## Text shown
..........

Site-selective measurement of coupled spin pairs in an organic semiconductor

TL;DR

This study demonstrates a method to selectively address and distinguish coupled spin pairs in organic semiconductors using combined spin and optical techniques, revealing site-specific exchange interactions and luminescence properties.

Contribution

It introduces a novel approach for site-selective measurement of spin pairs in organic materials, applicable across various synthetic and biological systems.

Findings

Identified three distinct triplet-pair sites with varying exchange couplings

Demonstrated magnetic field tuning of spin states and luminescence

Revealed exchange-specific luminescence features in a single material

Abstract

From organic electronics to biological systems, understanding the role of intermolecular interactions between spin pairs is a key challenge. Here we show how such pairs can be selectively addressed with combined spin and optical sensitivity. We demonstrate this for bound pairs of spin-triplet excitations formed by singlet fission, with direct applicability across a wide range of synthetic and biological systems. We show that the site-sensitivity of exchange coupling allows distinct triplet pairs to be resonantly addressed at different magnetic fields, tuning them between optically bright singlet (S=0) and dark triplet, quintet (S=1,2) configurations: this induces narrow holes in a broad optical emission spectrum, uncovering exchange-specific luminescence. Using fields up to 60 T, we identify three distinct triplet-pair sites, with exchange couplings varying over an order of magnitude (0.3-5 meV), each with its own luminescence spectrum, coexisting in a single material. Our results reveal how site-selectivity can be achieved for organic spin pairs in a broad range of systems.

..........

Stored items
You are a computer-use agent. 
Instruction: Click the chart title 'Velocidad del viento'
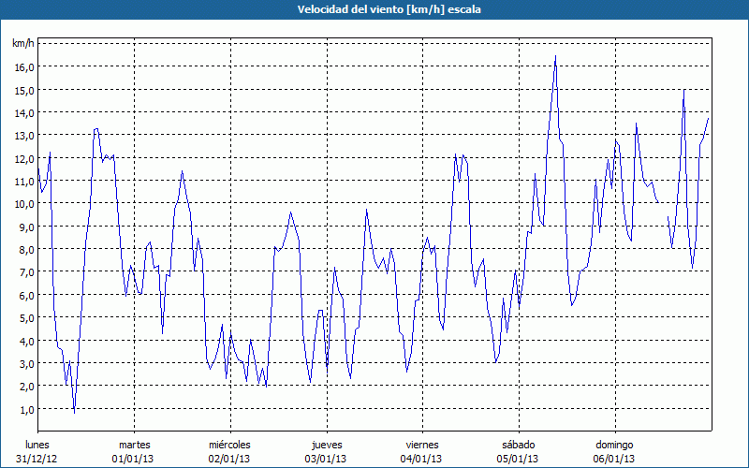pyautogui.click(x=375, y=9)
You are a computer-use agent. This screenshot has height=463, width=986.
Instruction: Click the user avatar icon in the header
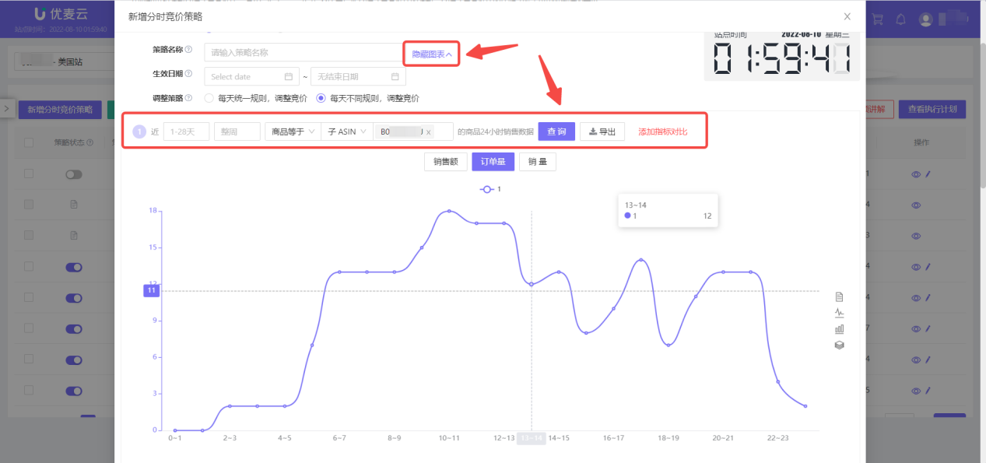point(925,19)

..........

## Problem to solve
Summarize the text on coupled spin pairs in two sentences.

## Response to the exercise
The text presents a method that combines spin and optical sensitivity to selectively address coupled spin pairs, demonstrated for bound pairs of spin-triplet excitations formed by singlet fission in an organic semiconductor. Using magnetic fields up to 60 T, it identifies three distinct triplet-pair sites with exchange couplings from 0.3 to 5 meV, each with its own luminescence spectrum, coexisting in a single material.